Hello,
I have a Search that is taking 5 min to complete when looking at only the last 24 hrs. If possible, could someone help me figure out how I can improve this Search? I am in need of deduping by SessionId and combing 3 fields into a single field.
source="mobilepro-test"
| dedup Session.SessionId
| strcat UserInfo.UserId " " Location.Site " " Session.StartTime label
| table Session.SessionId, label
It looks like it's the dedup that is causing the slowness, but I have no idea how to improve that.
Thanks for any help on this one,
Tom
Hi @tdavison76
I would recommend using stats for this instead, see below:
source="mobilepro-test"
| strcat UserInfo.UserId " " Location.Site " " Session.StartTime label
| stats latest(label) as label by Session.SessionId
You could switch the order of strcat to save on processing multiple strcat:
source="mobilepro-test"
| stats latest(UserInfo.UserId) as UserInfo_UserId, latest(Location.Site) as Location_Site, latest(Session.StartTime) AS Session_StartTime by Session.SessionId
| strcat UserInfo_UserId " " Location_Site " " Session_StartTime label
| table Session.SessionId, label
Note: We are using "latest" here which keeps the most recent event.

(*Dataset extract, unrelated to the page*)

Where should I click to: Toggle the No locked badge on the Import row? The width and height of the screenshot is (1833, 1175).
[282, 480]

🌟 Did this answer help you? If so, please consider:
Your feedback encourages the volunteers in this community to continue contributing
As a side note, completely irrelevant to the original problem - I'm wondering whether there will be any noticeable performance difference between first(something) and latest(something) in case of a default base search returning results in reverse chronological order.
Thats a good point @PickleRick - for some reason I've always used latest, mainly incase there is any reason that events dont get returned with the most recent first (e.g. sorting of some sort, changes to _time, lookups, appends etc) but I suppose stats will stop looking after the first event if using first() but could read all events to check its still the "latest".

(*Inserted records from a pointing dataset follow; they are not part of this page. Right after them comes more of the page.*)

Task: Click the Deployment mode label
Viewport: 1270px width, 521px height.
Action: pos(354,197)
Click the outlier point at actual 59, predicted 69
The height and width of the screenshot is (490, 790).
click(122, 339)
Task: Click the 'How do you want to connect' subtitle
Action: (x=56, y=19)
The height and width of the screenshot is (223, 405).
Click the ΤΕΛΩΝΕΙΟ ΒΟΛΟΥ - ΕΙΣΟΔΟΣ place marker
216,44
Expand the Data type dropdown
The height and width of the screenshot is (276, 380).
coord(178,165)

I might try this on a big dataset to see if it makes much difference!
first is "closer" to dedup since it keeps the first event in the event pipeline for each unique value of the dedup'd field(s)
You could try stats
source="mobilepro-test"
| stats first(UserInfo.UserId) as UserInfo.UserId first(Location.Site) as Location.Site first(Session.StartTime) as Session.StartTime by Session.SessionId
| strcat UserInfo.UserId " " Location.Site " " Session.StartTime label
| table Session.SessionId, label